All I know is once, a long time ago, a handful of comics came out and they were a chaotic, baffling mess, both challenging and deeply challenged.

DE launch image

And they are great.

Facebooktwitterredditpinterestlinkedintumblrmail

Leave a Reply

Your email address will not be published. Required fields are marked *

11 comments on “The Future in a Can: Jeff Speedreads Astonishing Tales featuring Deathlok The Demolisher

  1. Brendan Mar 9, 2015

    More than a little Deathlok in the Deadshot that resurfaced at DC a few years later. Never noticed that before, never really noticed Deathlok before.

    • Jeff Lester Mar 9, 2015

      Huh, good point! I just reread the first reappearance of Deadshot not more than a week after I read these and I didn’t even notice. Good catch!

  2. These sound totally ace. I’ve always had an unreasonable amount of fondness for Deathlok despite having no material evidence to support this love. Sounds like these might fit the bill…

    • Jeff Lester Mar 10, 2015

      They may well justify your continuing to describe your fondness as “unreasonable,” let’s put it that way…

  3. Thanks Jeff; I’ve been meaning to hit the button on Comixology for this run for awhile, and you’ve convinced me it’s the right thing to do. Despite my luv for all things Bronze, I’ve never actually read these (bar the first issue in one of Marvel’s 1970s collections).
    I’ve always liked Buckler, despite the bad name he garnered for his swipes, because he pretty much (as you said) encapsulated the Marvel House Style of the 70s with his Kirby, Steranko and Buscema influences. Unsurprisngly, when he returned to Marvel in the 90s (on a few Limited Series with Roy Thomas) his style had morphed again. I like that kind of chameleon aspect – which is why I still dig Giffen.

    • Jeff Lester Mar 10, 2015

      Hmm, the comparison with Giffen is a very interesting one, Terence. I do feel like Buckler has probably morphed into a more “traditional” stylist…but definitely when you compare their bad history with The Comics Journal, they do seem to have a lot in common. Thanks!

  4. Dan Coyle Mar 9, 2015

    Does the trade have Buckler’s Marvel Masterworks introduction? He talks about prescient it was politically (and he did appreciate the DeMatteis resolution). Which…. yeah.

    I would argue this is the best Buckler’s art ever looked, especially with the Janson inks. The layouts have a janky, broken feel to it that really gets you into the story… but the story feels incomprehensible most of the time. Classic case of reach exceeding grasp.

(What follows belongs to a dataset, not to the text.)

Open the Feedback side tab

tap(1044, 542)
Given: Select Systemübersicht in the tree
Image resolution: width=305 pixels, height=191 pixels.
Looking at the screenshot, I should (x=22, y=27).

    • Jeff Lester Mar 10, 2015

      Yeah, they’re a mess…but they end up being way more interesting to me despite their clear and obvious failures. Frankly, I’d argue they’re more coherent than when Steranko started the Nick Fury title (although that really isn’t saying much, I know).

      Good to know he appreciated the Godwulf ending: if nothing else, it was a classy way to tie things up compared to “blown into bits in a few throwaway pages in Marvel Two-In-One.”

  5. Steve Mar 20, 2015

    This is great! As a kid of the 70s, I loved the weird series the most — Deathlok, Killraven, Skull the Slayer. Thanks so much for this article, it was a fantastic read.

    • Jeff Lester Mar 20, 2015

      My pleasure! Considering you mentioned my 70s Marvel trifecta, we’re clearly on the same page. Thanks for commenting!